Pyrolysis characteristics and kinetics of waste photovoltaic module: A TG-MS-FTIR study

Abstract

The emerging application of solar power plants has led to serious waste photovoltaic module disposal problems. To address the environmental concerns associated with waste photovoltaic module disposal, this study investigates pyrolysis as a promising treatment technology and a fundamental step for various thermal chemical processes. The kinetic characteristics and pyrolysis products of ethylene vinyl acetate (EVA), Tedlar-Polyethylene Terephalate-Tedlar (TPT), and silica gel were studied using TG-FTIR-MS. The weight loss stages of EVA, TPT, and silica gel were between 300 and 510 °C, 330–520 °C, and 100–830 °C, respectively, with a total weight loss rate of 99–100%, 73–76%, and 60–62%. The reactions they experienced were acetic acid production and long chain fracture, long chain fracture and fluorocarbon compound production, polymer methyl vibration, [(CH3)2SiO] cyclic compound production, Si–C bond fracture, and CO2 production, respectively.
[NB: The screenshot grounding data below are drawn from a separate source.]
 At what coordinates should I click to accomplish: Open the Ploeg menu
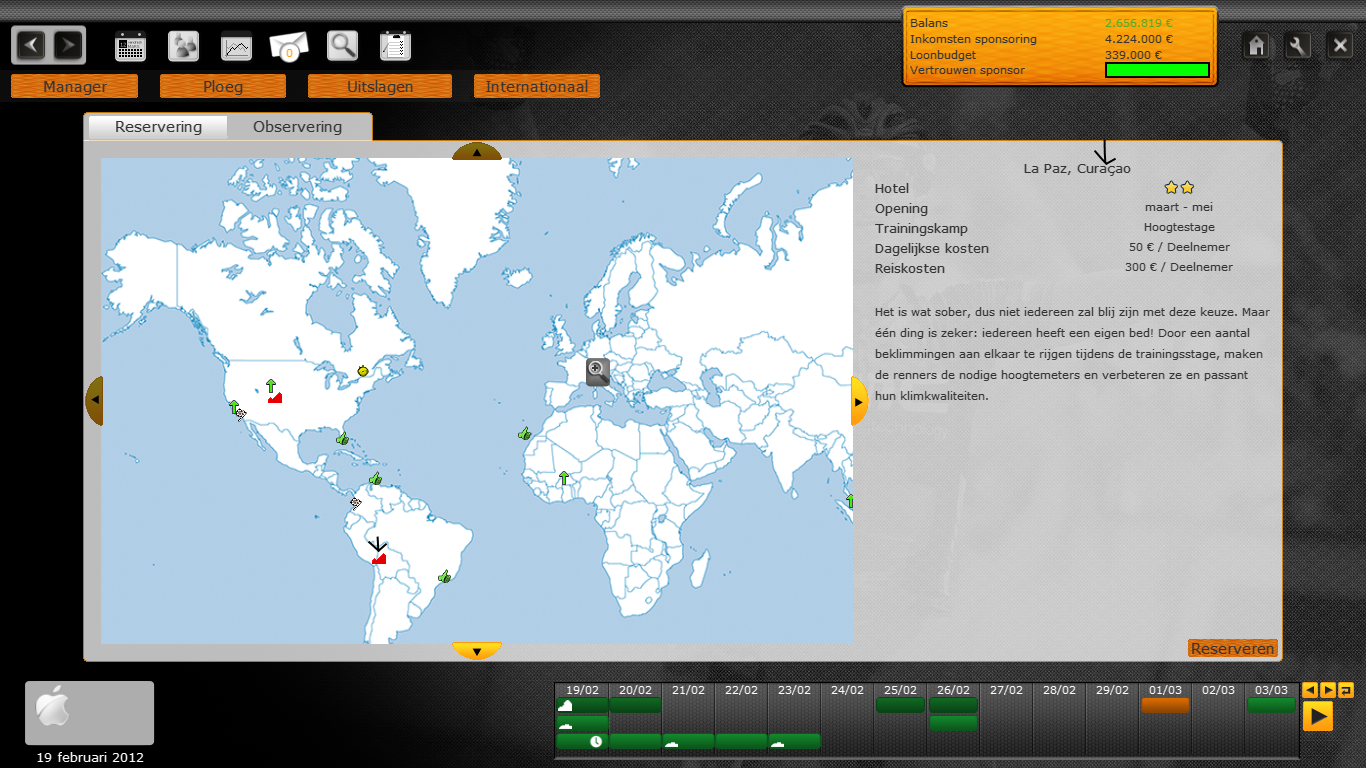[223, 87]
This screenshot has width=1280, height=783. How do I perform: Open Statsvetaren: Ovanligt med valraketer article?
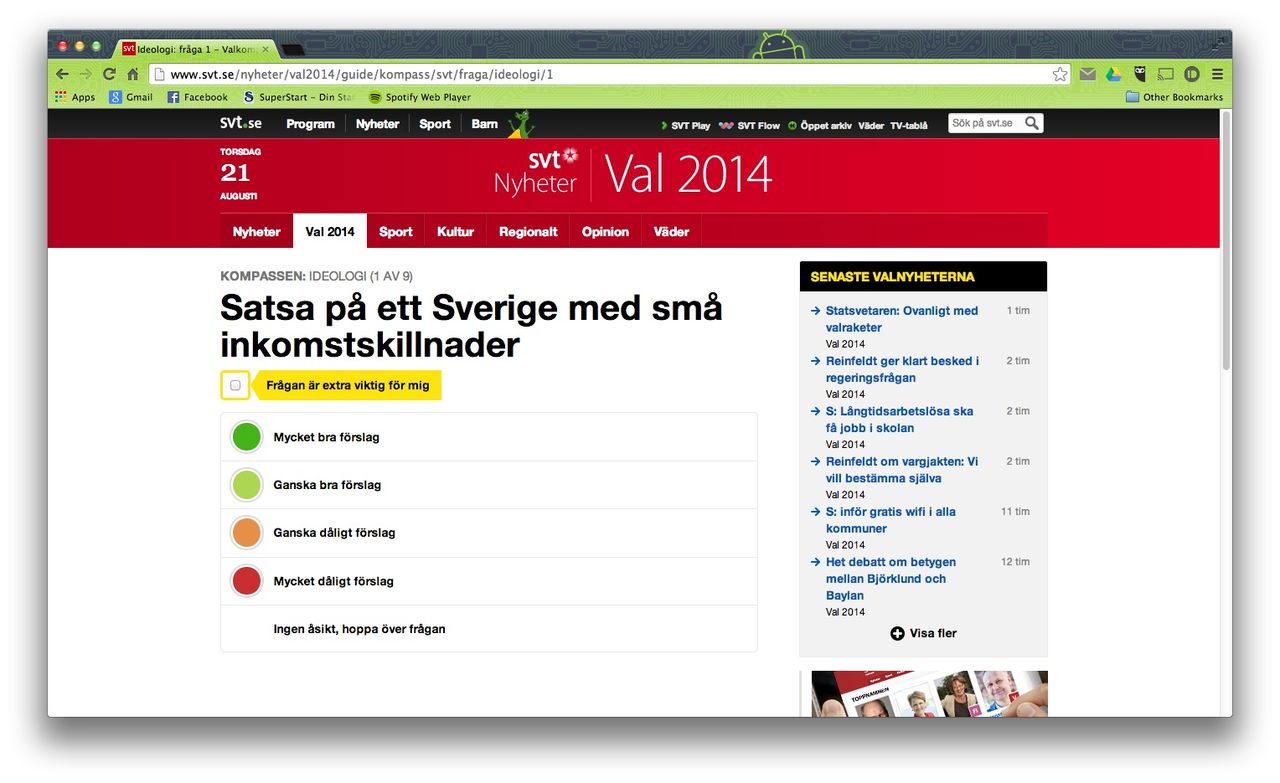click(901, 318)
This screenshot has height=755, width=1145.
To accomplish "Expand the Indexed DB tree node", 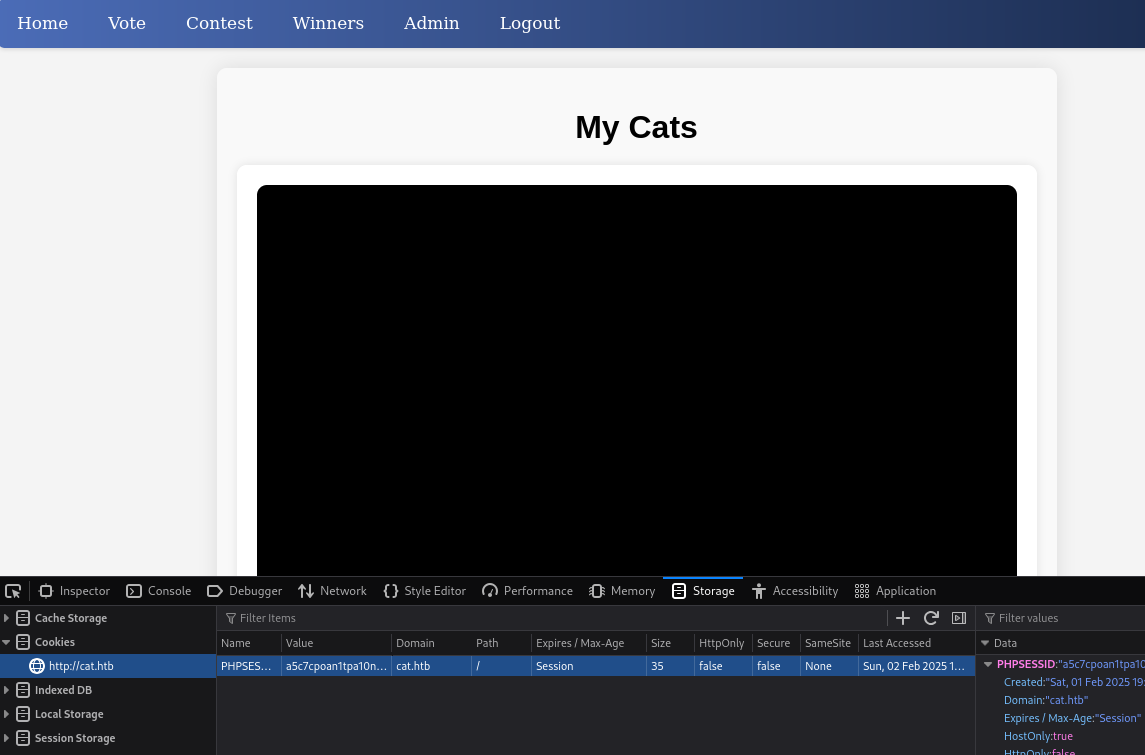I will click(x=7, y=690).
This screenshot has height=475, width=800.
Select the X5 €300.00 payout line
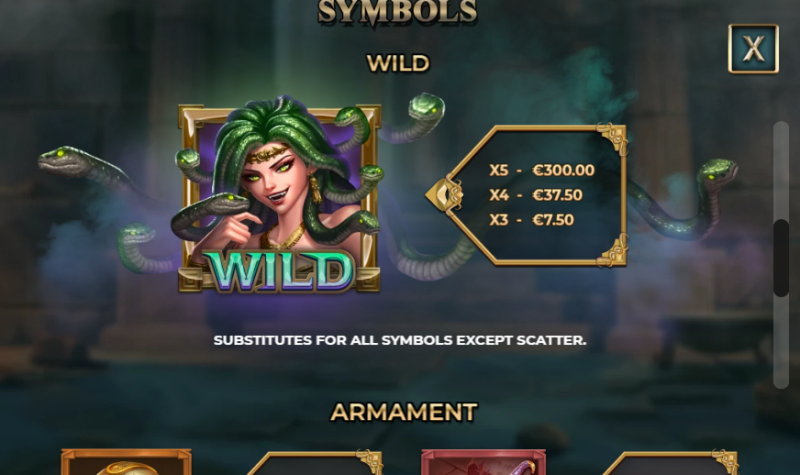[542, 170]
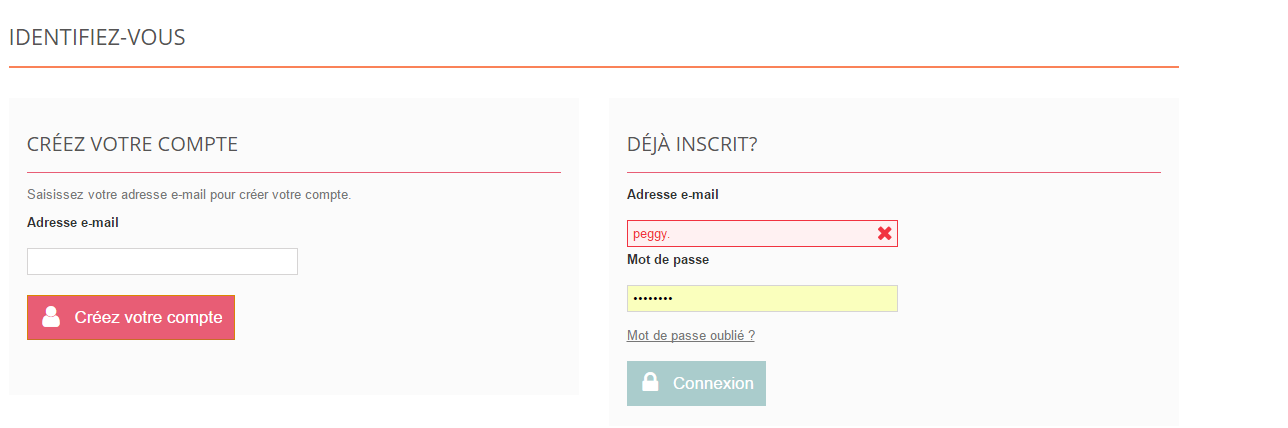Click the "IDENTIFIEZ-VOUS" page heading
Viewport: 1288px width, 428px height.
click(x=97, y=38)
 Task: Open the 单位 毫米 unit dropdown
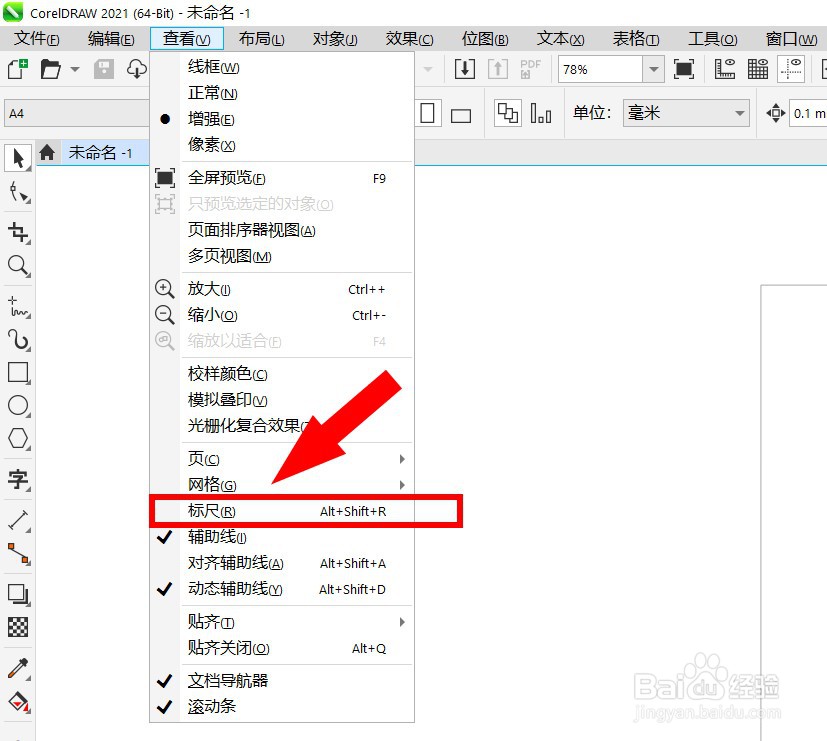point(743,112)
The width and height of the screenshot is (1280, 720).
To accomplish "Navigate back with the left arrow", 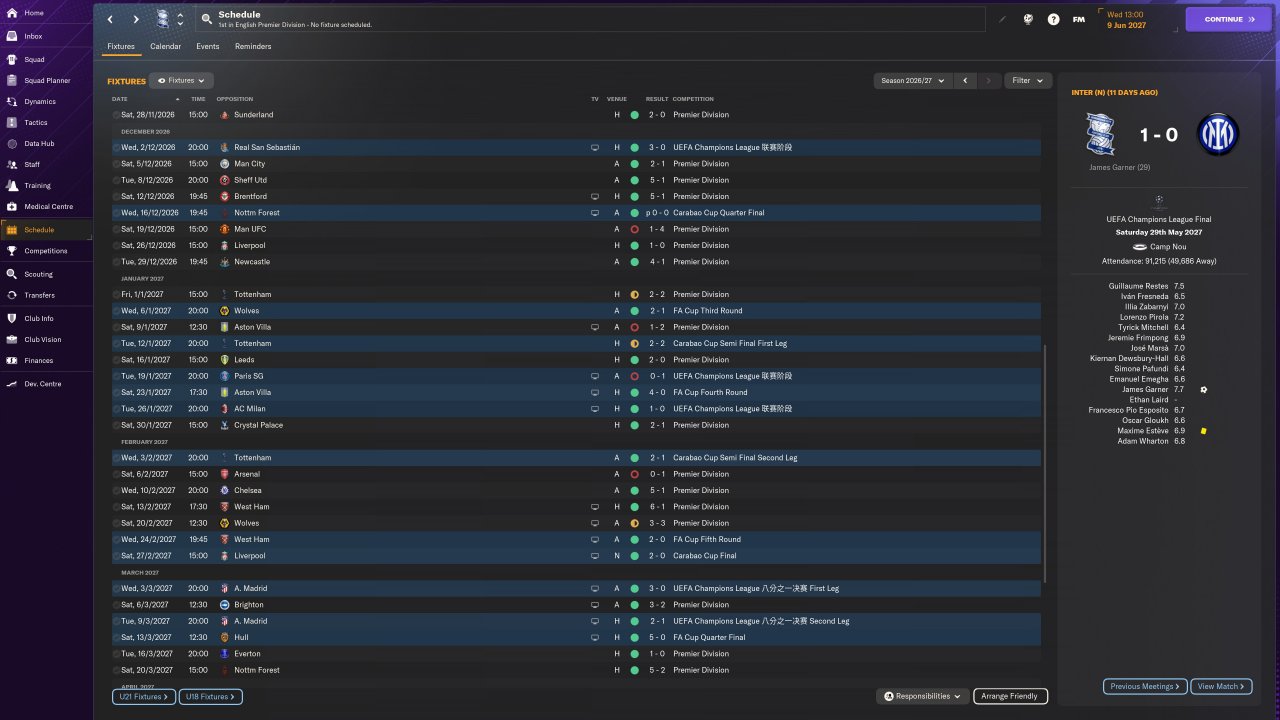I will click(x=111, y=19).
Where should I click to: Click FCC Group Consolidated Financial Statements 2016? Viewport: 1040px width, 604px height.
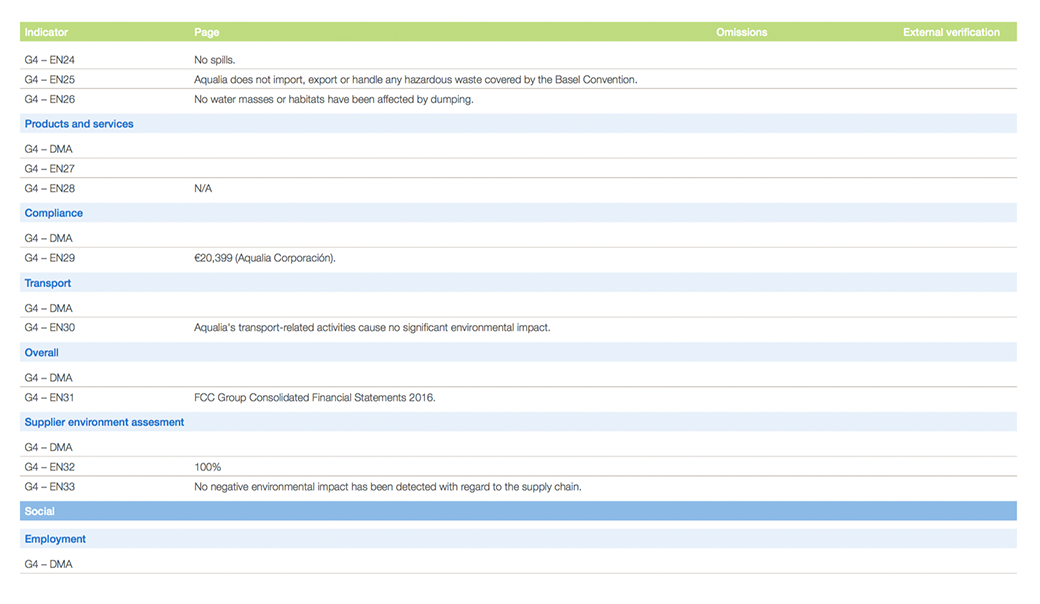coord(314,398)

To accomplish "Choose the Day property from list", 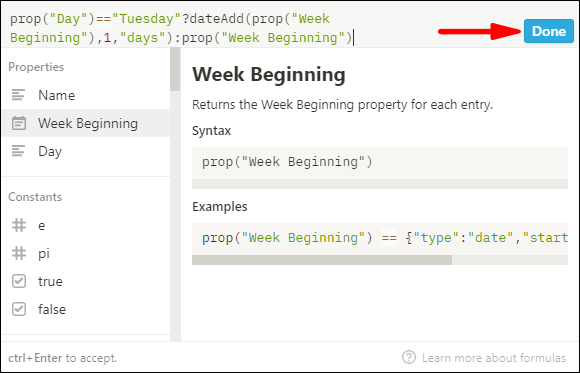I will pyautogui.click(x=86, y=151).
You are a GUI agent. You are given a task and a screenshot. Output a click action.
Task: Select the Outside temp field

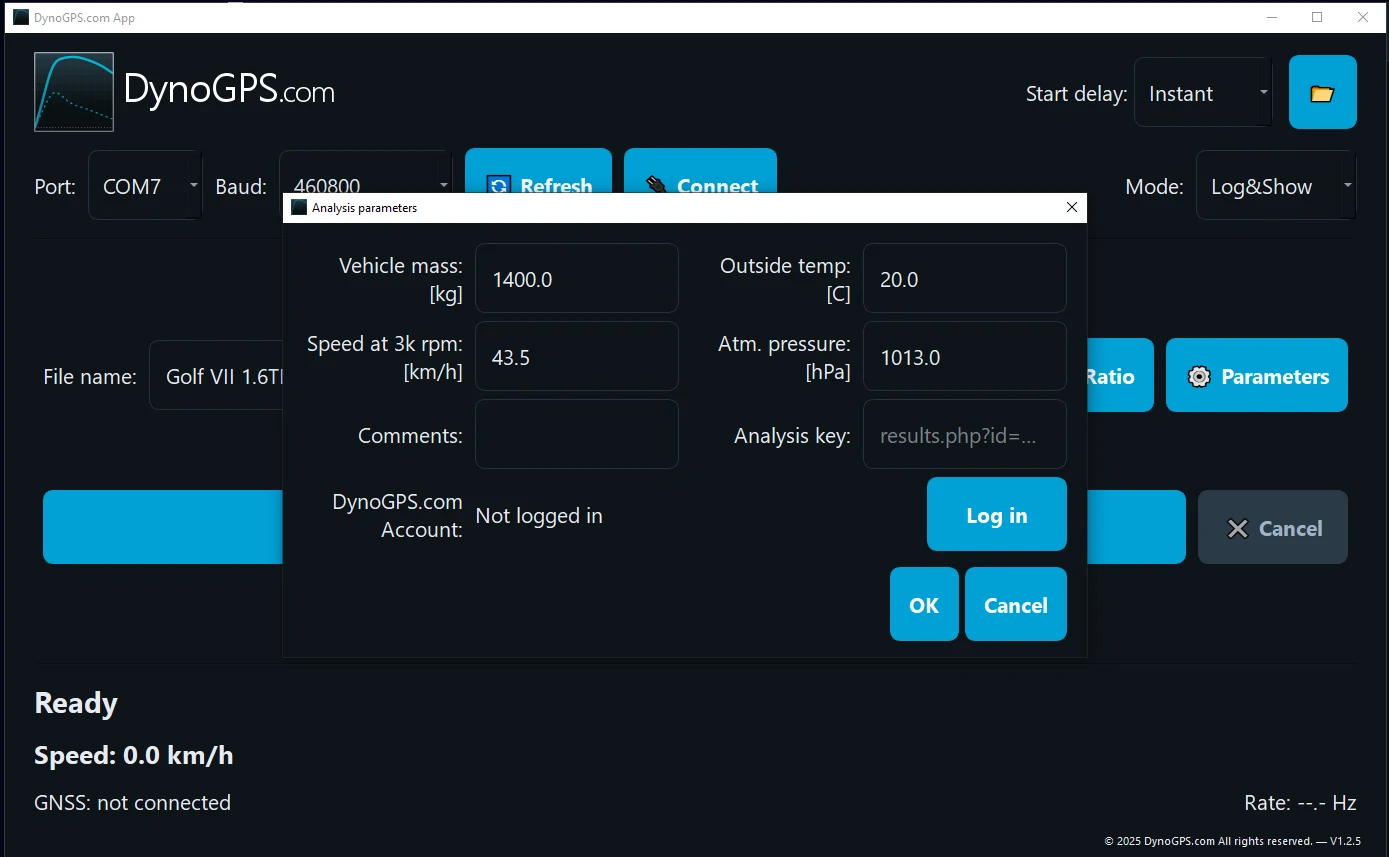963,278
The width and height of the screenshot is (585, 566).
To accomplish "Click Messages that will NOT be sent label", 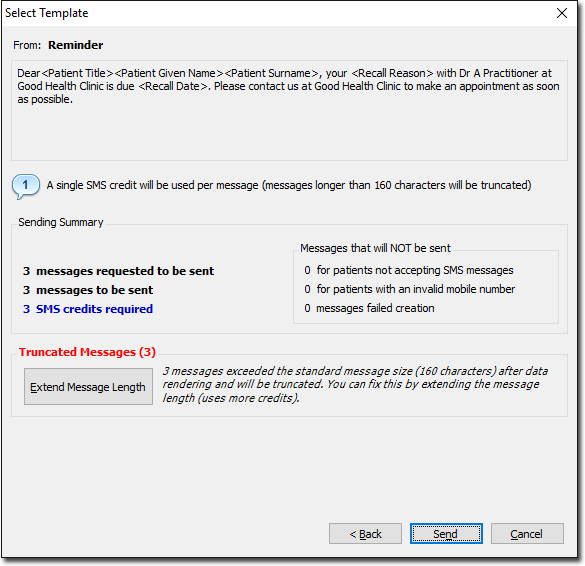I will 375,248.
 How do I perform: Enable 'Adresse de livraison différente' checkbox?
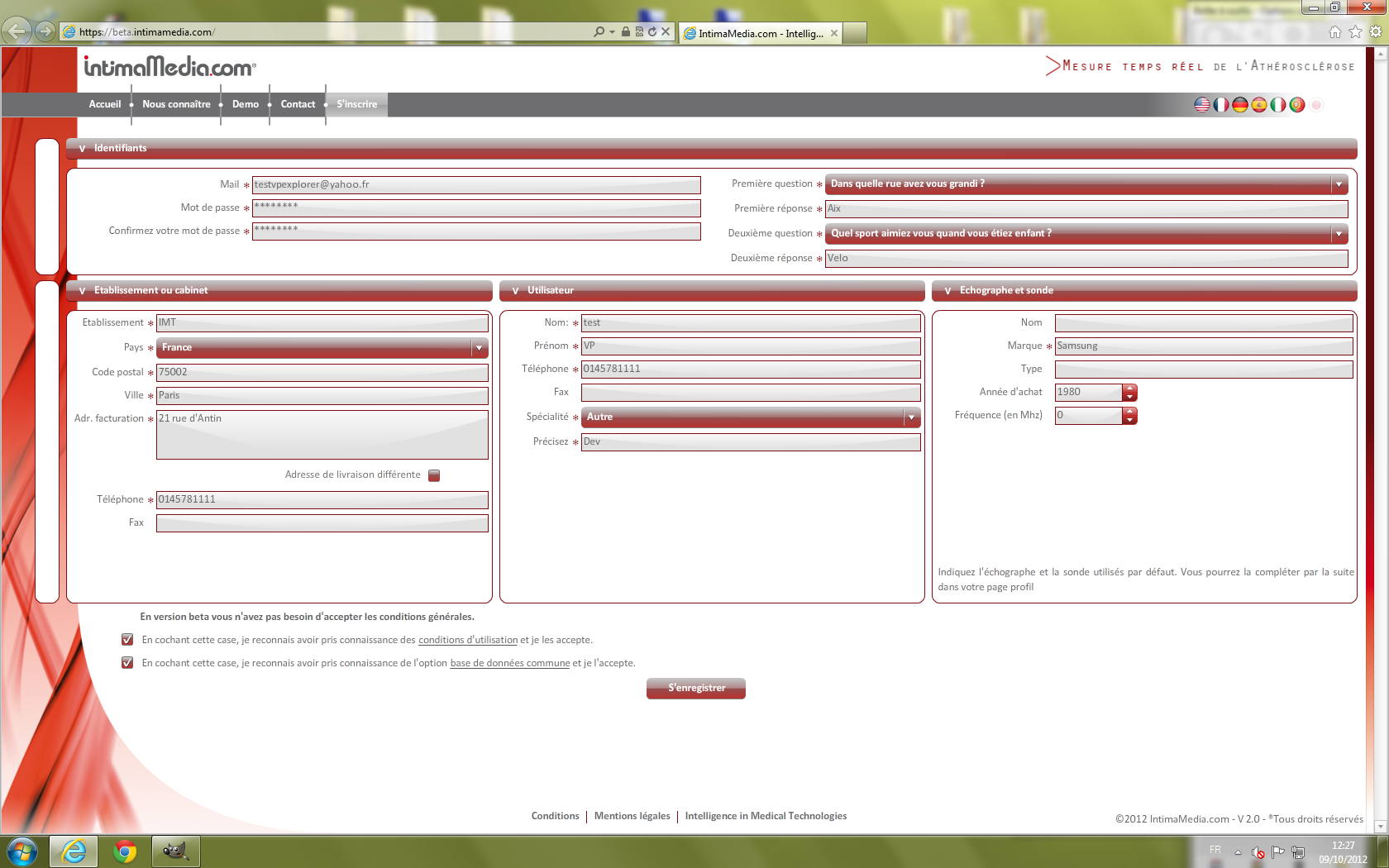click(x=434, y=475)
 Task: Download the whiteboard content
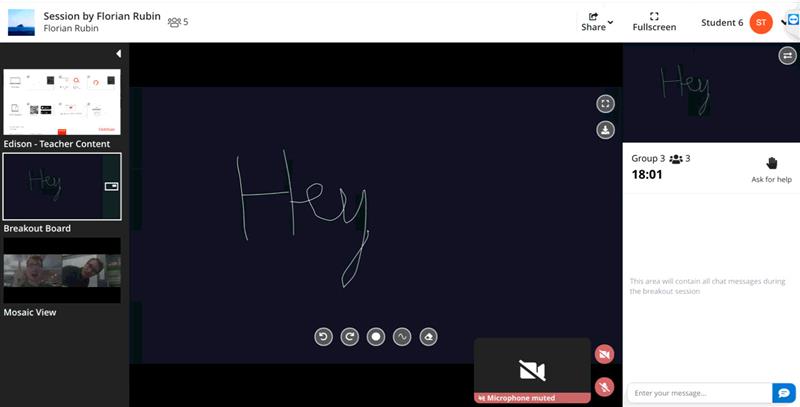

According to the results of the two kinetic models, their average activation energies were 278-281 kJ/mol, 330-336 kJ/mol, and 187-193 kJ/mol. The products released during the pyrolysis process of the three samples were different. Among them, olefins and aromatic hydrocarbons from EVA and TPT could be used to synthesize high-molecular-weight substances. Aldehydes, fats, and esters from TPT could be used to synthesize drugs and daily necessities; hydrofluoric acid and furan were harmful to human health and the environment. Hexamethylcyclotrisiloxane and octamethylcyclotetrasiloxane from silica gel could be used to synthesize silicone polymers. The content of volatile substances during pyrolysis was related to the heating rate. The findings are expected to contribute to the development of waste photovoltaic module disposal and resource recovery through pyrolysis.